In one process, 4.0 grams of sulphur was brunt in 48.0 decimeter cube of oxygen measured at RTP.
(A) What is the limiting reactant in this reaction?
(B) Calculate the volume of sulphur dioxide formed at RTP.
Another limiting reagent problem Follow the directions in your posts above. Post your work if you get stuck and I can help you through it.
What is RTP? STP maybe?
Please show what you have done.
RTP is Room Temperature & Pressure. Room T is considered 298 K.
To determine the limiting reactant in a chemical reaction, you need to compare the stoichiometric ratios of the reactants and see which one is present in the smallest amount relative to the balanced equation.
(A) Let's start by writing and balancing the chemical equation for the reaction between sulfur (S) and oxygen (O2) to form sulfur dioxide (SO2):
2S + O2 -> 2SO2
In this equation, the stoichiometric ratio between S and O2 is 2:1. This means that for every 2 moles of sulfur, we need 1 mole of oxygen to react completely.

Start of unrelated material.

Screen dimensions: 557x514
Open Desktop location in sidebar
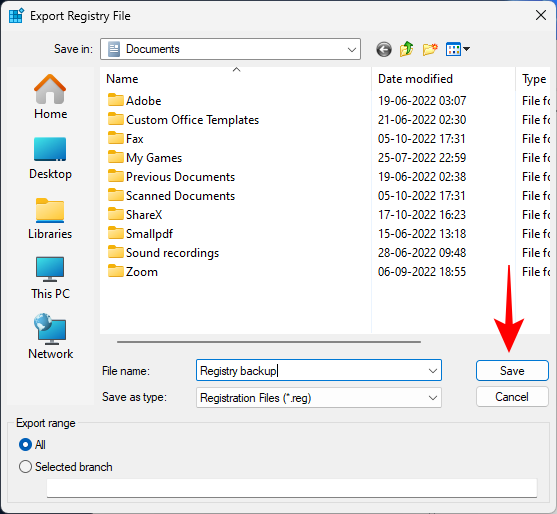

Now, let's convert the given mass of sulfur (4.0 grams) and volume of oxygen (48.0 dm^3) into moles. We'll use the molar mass of sulfur and the ideal gas law to do this.
The molar mass of sulfur is 32.06 g/mol, so the moles of sulfur can be calculated as:
moles of sulfur = mass of sulfur (g) / molar mass of sulfur (g/mol)
moles of sulfur = 4.0 g / 32.06 g/mol
moles of sulfur ≈ 0.125 mol
To convert the volume of oxygen to moles, we'll use the ideal gas law equation:
PV = nRT
Assuming RTP (room temperature and pressure) is 298 K and 1 atm, the ideal gas law equation simplifies to:
V = nRT / P
V is the volume of the gas (48.0 dm^3), n is the number of moles, R is the ideal gas constant (0.0821 L·atm/(mol·K)), T is the temperature in Kelvin, and P is the pressure (1 atm).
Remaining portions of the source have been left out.